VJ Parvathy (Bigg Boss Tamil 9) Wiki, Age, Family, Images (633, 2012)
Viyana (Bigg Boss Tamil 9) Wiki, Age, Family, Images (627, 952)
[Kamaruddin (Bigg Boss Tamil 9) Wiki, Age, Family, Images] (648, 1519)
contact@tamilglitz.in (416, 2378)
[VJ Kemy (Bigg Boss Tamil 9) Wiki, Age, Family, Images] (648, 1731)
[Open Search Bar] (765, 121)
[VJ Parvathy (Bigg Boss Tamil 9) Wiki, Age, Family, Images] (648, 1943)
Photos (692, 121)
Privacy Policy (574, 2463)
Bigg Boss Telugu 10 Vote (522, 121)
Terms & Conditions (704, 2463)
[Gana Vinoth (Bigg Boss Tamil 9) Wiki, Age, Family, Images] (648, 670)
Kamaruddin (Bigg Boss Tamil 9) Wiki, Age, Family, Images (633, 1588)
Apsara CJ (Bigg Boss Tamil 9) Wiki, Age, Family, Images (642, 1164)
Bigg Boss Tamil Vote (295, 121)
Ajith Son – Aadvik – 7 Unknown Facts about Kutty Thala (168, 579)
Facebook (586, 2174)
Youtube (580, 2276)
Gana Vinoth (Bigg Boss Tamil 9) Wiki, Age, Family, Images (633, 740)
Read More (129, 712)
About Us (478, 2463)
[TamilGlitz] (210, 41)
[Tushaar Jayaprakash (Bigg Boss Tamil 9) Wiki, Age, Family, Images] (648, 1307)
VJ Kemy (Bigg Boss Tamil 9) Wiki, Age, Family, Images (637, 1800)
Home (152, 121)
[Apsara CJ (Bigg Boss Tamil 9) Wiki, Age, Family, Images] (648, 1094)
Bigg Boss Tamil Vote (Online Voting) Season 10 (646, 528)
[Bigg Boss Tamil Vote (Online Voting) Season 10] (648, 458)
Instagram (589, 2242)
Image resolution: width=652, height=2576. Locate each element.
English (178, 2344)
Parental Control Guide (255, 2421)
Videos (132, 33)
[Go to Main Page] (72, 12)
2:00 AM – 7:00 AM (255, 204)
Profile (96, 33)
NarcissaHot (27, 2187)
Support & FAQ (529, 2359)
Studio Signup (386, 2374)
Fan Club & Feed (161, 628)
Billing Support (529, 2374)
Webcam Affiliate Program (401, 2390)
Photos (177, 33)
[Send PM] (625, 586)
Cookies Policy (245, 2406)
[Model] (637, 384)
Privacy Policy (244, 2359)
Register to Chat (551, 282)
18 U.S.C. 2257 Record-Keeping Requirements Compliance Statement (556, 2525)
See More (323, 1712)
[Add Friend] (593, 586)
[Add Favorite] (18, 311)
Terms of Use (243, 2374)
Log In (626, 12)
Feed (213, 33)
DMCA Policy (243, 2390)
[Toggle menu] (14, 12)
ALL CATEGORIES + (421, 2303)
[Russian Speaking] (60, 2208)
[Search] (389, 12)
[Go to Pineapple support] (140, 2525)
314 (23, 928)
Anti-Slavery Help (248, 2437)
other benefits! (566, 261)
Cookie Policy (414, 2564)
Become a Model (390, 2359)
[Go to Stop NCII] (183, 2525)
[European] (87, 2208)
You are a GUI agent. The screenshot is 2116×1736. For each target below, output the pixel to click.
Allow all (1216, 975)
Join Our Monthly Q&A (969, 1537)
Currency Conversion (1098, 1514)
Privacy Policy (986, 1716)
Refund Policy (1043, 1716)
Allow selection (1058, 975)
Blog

• • • •

- TASK DETAILS -
Nothing but an exact copy of the lines from the first one above through the line holding "[Add Favorite] (18, 311)" should be returned.

- RESULT -
VJ Parvathy (Bigg Boss Tamil 9) Wiki, Age, Family, Images (633, 2012)
Viyana (Bigg Boss Tamil 9) Wiki, Age, Family, Images (627, 952)
[Kamaruddin (Bigg Boss Tamil 9) Wiki, Age, Family, Images] (648, 1519)
contact@tamilglitz.in (416, 2378)
[VJ Kemy (Bigg Boss Tamil 9) Wiki, Age, Family, Images] (648, 1731)
[Open Search Bar] (765, 121)
[VJ Parvathy (Bigg Boss Tamil 9) Wiki, Age, Family, Images] (648, 1943)
Photos (692, 121)
Privacy Policy (574, 2463)
Bigg Boss Telugu 10 Vote (522, 121)
Terms & Conditions (704, 2463)
[Gana Vinoth (Bigg Boss Tamil 9) Wiki, Age, Family, Images] (648, 670)
Kamaruddin (Bigg Boss Tamil 9) Wiki, Age, Family, Images (633, 1588)
Apsara CJ (Bigg Boss Tamil 9) Wiki, Age, Family, Images (642, 1164)
Bigg Boss Tamil Vote (295, 121)
Ajith Son – Aadvik – 7 Unknown Facts about Kutty Thala (168, 579)
Facebook (586, 2174)
Youtube (580, 2276)
Gana Vinoth (Bigg Boss Tamil 9) Wiki, Age, Family, Images (633, 740)
Read More (129, 712)
About Us (478, 2463)
[TamilGlitz] (210, 41)
[Tushaar Jayaprakash (Bigg Boss Tamil 9) Wiki, Age, Family, Images] (648, 1307)
VJ Kemy (Bigg Boss Tamil 9) Wiki, Age, Family, Images (637, 1800)
Home (152, 121)
[Apsara CJ (Bigg Boss Tamil 9) Wiki, Age, Family, Images] (648, 1094)
Bigg Boss Tamil Vote (Online Voting) Season 10 (646, 528)
[Bigg Boss Tamil Vote (Online Voting) Season 10] (648, 458)
Instagram (589, 2242)
Image resolution: width=652, height=2576. Locate each element.
English (178, 2344)
Parental Control Guide (255, 2421)
Videos (132, 33)
[Go to Main Page] (72, 12)
2:00 AM – 7:00 AM (255, 204)
Profile (96, 33)
NarcissaHot (27, 2187)
Support & FAQ (529, 2359)
Studio Signup (386, 2374)
Fan Club & Feed (161, 628)
Billing Support (529, 2374)
Webcam Affiliate Program (401, 2390)
Photos (177, 33)
[Send PM] (625, 586)
Cookies Policy (245, 2406)
[Model] (637, 384)
Privacy Policy (244, 2359)
Register to Chat (551, 282)
18 U.S.C. 2257 Record-Keeping Requirements Compliance Statement (556, 2525)
See More (323, 1712)
[Add Friend] (593, 586)
[Add Favorite] (18, 311)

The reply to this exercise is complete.